In this collection, Francis considers this body across place—fictional and realistic, and even the body’s relationship to forms outside of itself. “All the Fuss over a Rose” considers the importance of the rose in Cocteau’s film, La Belle et la bête: “It was not simply a vehicle,” Francis writes, “to get from point A, the Beast, to point B, the non-Beast.” The rose, though, “did what roses do in time…it withered,” and by the end of the poem, Francis wonders how Beauty will “please the Beast” and to “not be the cost,” as though Beauty herself might become what the rose once was: dowry.
The relationship between Beauty and Beast is a motif throughout Forest Primeval, and is not mere discord (or even accord), but something more complex and interdependent. As with her first book, Horse in the Dark, Francis again considers the sum total of the human body, but also the parts of our bodies: “How much of the human being is beast?” she questioned in an interview with the Indiana Review in 2012. “On the Last Day” asserts that “Monsters will feast upon Beauty / as they have always done,” though towards the end of the collection, the poem “Beast and the Beauty” has Beast singing songs that sound like “birds singing in the sycamore,” while he acts as “a good mother,” holding Beauty “like a daughter.” The distinction between Beauty and Beast, Francis indicates, is not as clear as we would like to believe.
Francis moves comfortably between reality and fairy tales, superimposing one space onto the other, and, in the process, considers the role of the body—most often, the role of the female body. In “She Whose Brothers Turned to Swans Pleads Her Case,” Francis envisions Elisa, from Andersen’s The Wild Swans, presents her defense to the crowd that has come to watch her burn at the stake. Her “fate” measured by the “woolen albatross, dunked and forgotten…aching to float up.” The poem en face, “Still Life with Dead Game,” considers a woman’s body “tethered between worlds,” and with other poems like “Skinned,” Francis addresses the black female body, a body “shadowed, in a sunstruck field.”

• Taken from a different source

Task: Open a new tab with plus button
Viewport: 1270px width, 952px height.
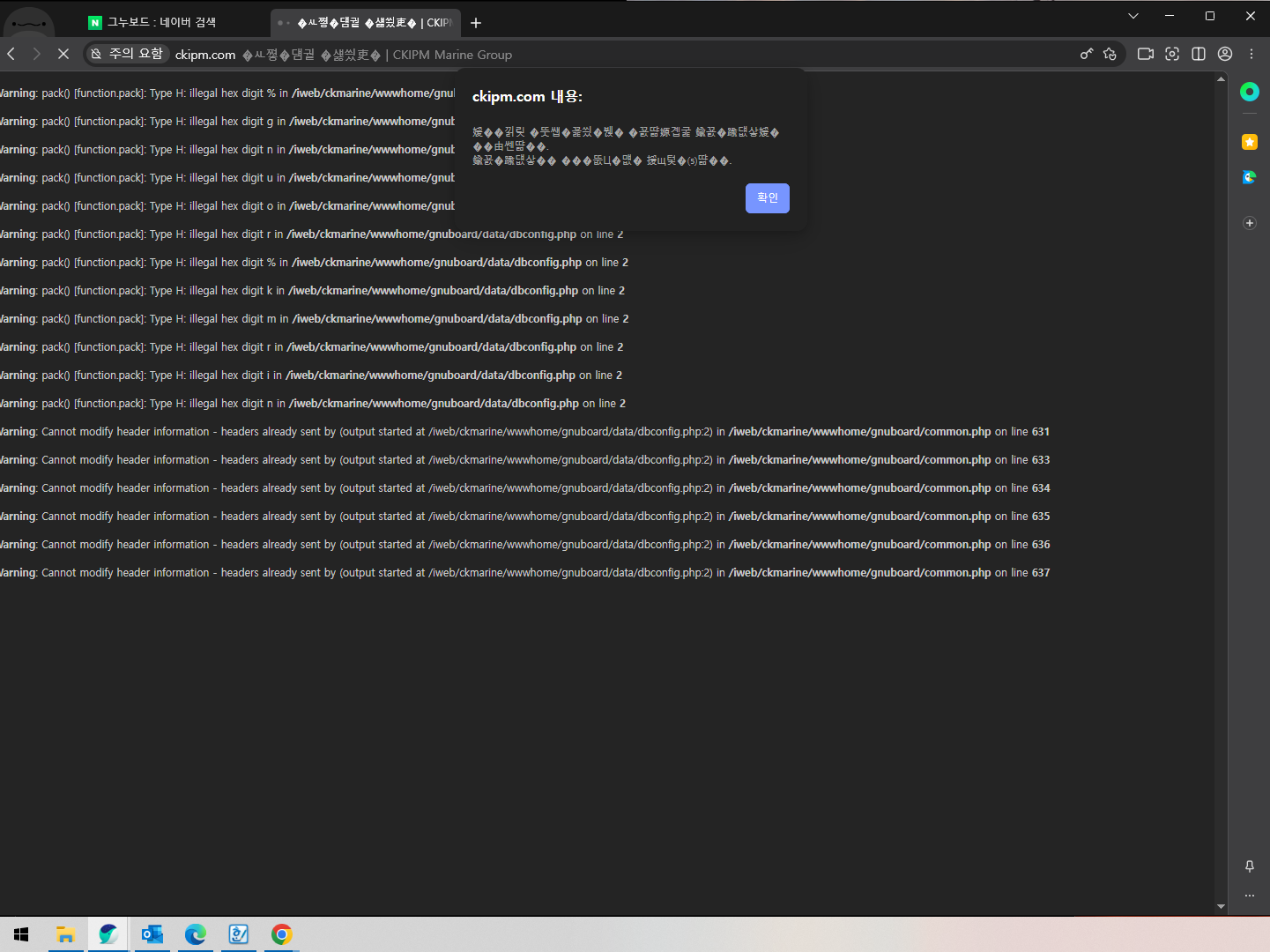Action: (x=476, y=23)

Her poem, “Black River,” pushes that body closer to the edge, in which a woman thinks of throwing herself in the river, believing she “had a mind to become someone acceptable.” While these women desire some form of social approval or consent—despite their bravery and prowess—other poems vocalize this power more frankly: “No gold comb can move through / This mane,” the speaker in “Chimera” declares, “My skin is not translucent. / Mine is a tail to fear,” she continues. These female speakers, however, do not exist in a vacuum; they have a history, whether it’s Snow White and her “dirty smock / upon which seven sets of smudged fingerprints rested” or the speaker—presumably Francis herself—in “Husband Fair” who reflects on her ancestral lineage, “from that woman / not so distant, who never went anywhere beyond a field of bolls.”
There is nothing “distant” about Francis’s collection; it feels immediate, and immediately crucial. These poems, and the speakers within them, draw us closer into their ubiquitary and charged, multivalent spaces, laying “still as an invitation.”